Curve Finance, one of the leading decentralized finance (DeFi) platforms, has issued a fresh warning after its domain name system (DNS) was hijacked once again, redirecting users to a fake website designed to steal funds. In a May 12 alert, the Curve team warned users not to interact with the site, stating, “curve.fi DNS might be hijacked.”

The attack marks the second security incident involving Curve Finance in just one week. The team confirmed that the website currently points to an incorrect IP address, likely directing traffic to a malicious clone. While the platform’s smart contracts remain unaffected, users visiting the fake site risk having their wallets drained.

Security experts from Blockaid flagged the incident as a potential “frontend attack,” where the visual interface of a website is manipulated to deceive users. Blockaid advised users to immediately stop interacting with Curve’s decentralized app (DApp) and avoid signing any transactions.

Curve also clarified that its account credentials are secure, including two-factor authentication, and that the issue has been escalated to the domain registrar for resolution. The platform previously suffered a similar DNS rerouting attack in August 2022, which resulted in stolen funds.

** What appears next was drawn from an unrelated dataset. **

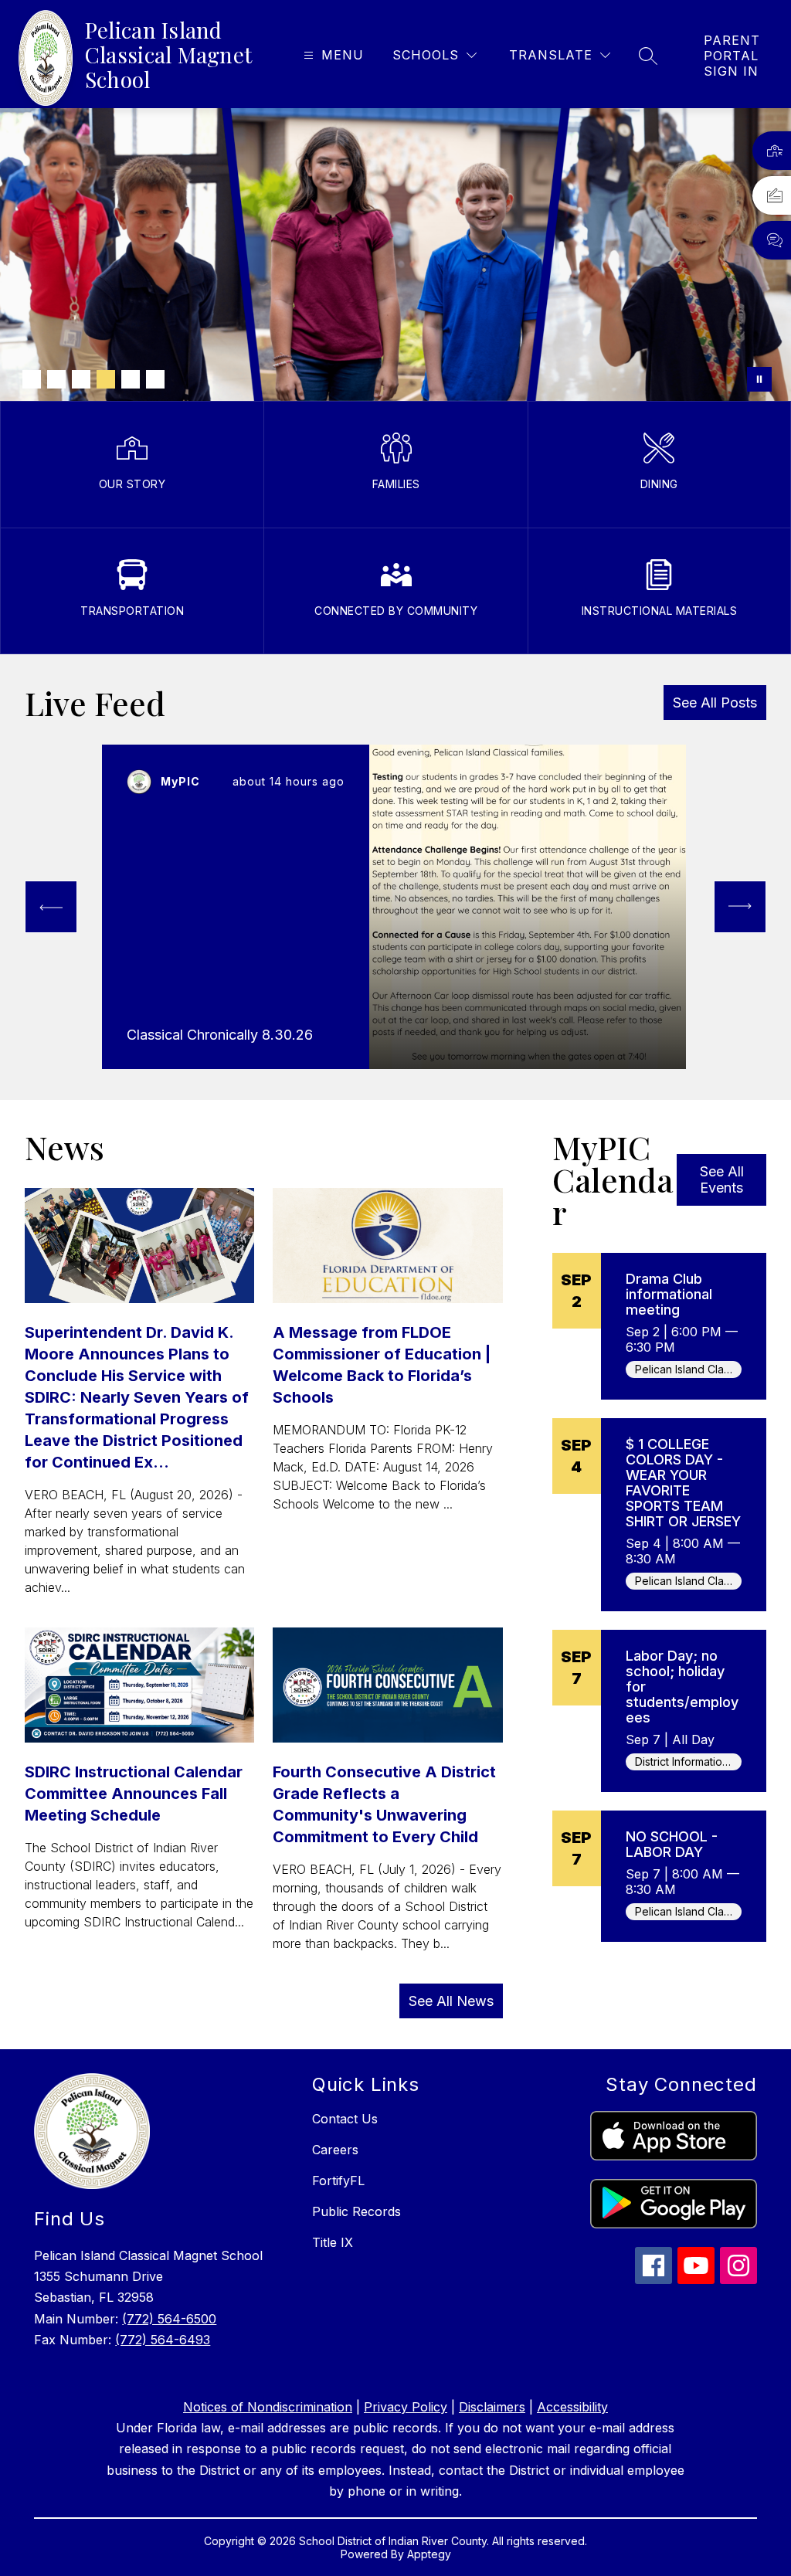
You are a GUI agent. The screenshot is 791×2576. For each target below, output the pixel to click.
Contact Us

Just days before this DNS attack, on May 5, Curve’s official X (formerly Twitter) account was compromised. Although no funds were lost, the incident raised concerns over repeated breaches of Curve’s online infrastructure. The team quickly regained control and confirmed the attack was limited to its social media account.

Curve’s ongoing security challenges highlight growing threats in DeFi, where user trust and robust infrastructure are critical. Users are urged to remain vigilant and avoid interacting with the protocol until an all-clear is issued.